# just back from south of france



## 89480 (May 24, 2005)

just back from a great fortnight in france. Dover to calais (99 pounds return)
first night at chalons sur marne - nice clean site - carrefour only 5 mins walk. 
Then on to Vernioz - south of Lyon. Arrived at port grimaud, gulf of saint tropez - camping des mures - on the beach - fantastic site, recommended by mandy and dave, although coast road a bit noisy but what the heck. Me and the wife slept on a mattress inside the fiamma awning room, kids inside. Bit exposed in the awning - has anyone ever used an awning tent in one?/ If so would like some recommendations/advice. Stayed there 7 nights, travelled back via Grenoble ( rain, rain , rain), chalons-sur marne again, then 2 nights in Brugge-
camping memling -recomend it - 30 minutes walk to city centre, 5 mins to carrefour. Then home again. Brilliant time. Bit of a learning curve with the new van, but no real problems - probably took too much stuff - what we wannted instead of what we needed. Only real problem was the heat in the back when travelling. We had a 240 volt fan for when camping at night, but not sure how to cope when travelling. Air con is expensive - though we might buy one of those coke can inverters and run the fan on 12 volt when travelling - any suggestions? Also is it safe to travel with roof-lights and or windows open. I suspect not.
Cheers everyone.


----------



## autostratus (May 9, 2005)

Hi

Great to hear you had a wonderful time and no real problems apart from the heat.

We had cab aircon fitted to our mh about a year after buying new. It definitely makes it better in the cab but it doesn't seem to make any difference in the habitation end. Our diner is behind the driver and fortunately it has a sliding window which we do allow our passenger to open when travelling in extremely hot weather. In that case we turn off the cab air-con.

If we had the usual upward opening windows I wouldn't think this would be possible.


----------



## 89480 (May 24, 2005)

Thanks for that. By the way, how much was your cab air con approx? I know living area air con is very expensive.


----------



## 88966 (May 11, 2005)

Hi Stavros, 

We do have air con but hardly ever use it. 

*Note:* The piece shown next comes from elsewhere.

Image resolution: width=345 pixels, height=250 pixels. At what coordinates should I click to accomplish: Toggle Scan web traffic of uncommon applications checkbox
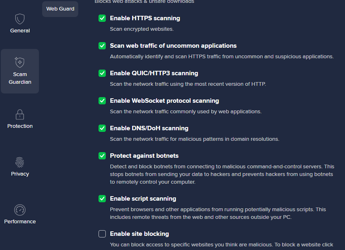pyautogui.click(x=102, y=46)
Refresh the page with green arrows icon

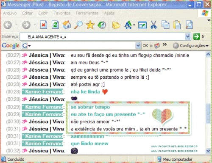(55, 25)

We have 2, 2 speed fans either side of the front of the cab area, high up and if it gets hotter than the vehicle cooling can cope with put these on and they are very effective. 
They are also very good in cold weather, when travelling I put on max. heater output and a fan and blow the hot air around the van (especially just before stopping). 

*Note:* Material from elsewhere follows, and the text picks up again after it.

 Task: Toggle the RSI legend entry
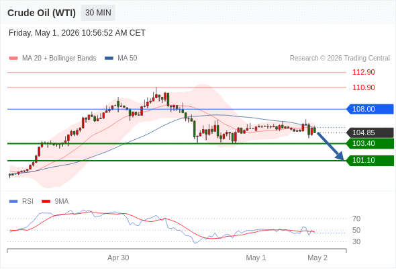click(x=21, y=202)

During the recent hot weather we bought an oscillating domestic fan (240v) and found that it only uses 40 watts. We intend to take this with us it will work easily off an invertor. 

We rarely use campsites but do carry a little 240v blower heater and can use this on 1Kw setting on hook-up. 

Finally about roof vents, if they are the type that open at one end (rear up) we do run with them up at cruising speed (50 mph). 

BillD


----------



## 88781 (May 9, 2005)

Hi Stavros, glad you enjoyed your stay, I completly forgot about the traffic noise, not too noticeable once you've been there a few days, or if you can get the front line 'au bord de mer' Must have been hot if you resorted to sleeping in the awning!  

Regards M&D


----------



## 89480 (May 24, 2005)

thanks for info ref the fan, i think i shall pursue this idea, as a low wattage inverter costs next to nothing and can be used for other things.
Mandy and Dave - thanks for recommending camping des mures. Yes it was hot, but by sleeping outside things were less cramped - do need to look into an awning inner tent though. One thing i noticed at the campsite were the number of people with ( proper) inflatable boats, who used then to pop across and cruise around the bay - going to investigate - i'm sure i could fit an inflatable packed in a bag on the roof, and an electric outboard somewhere. Has anyone experience of this??


----------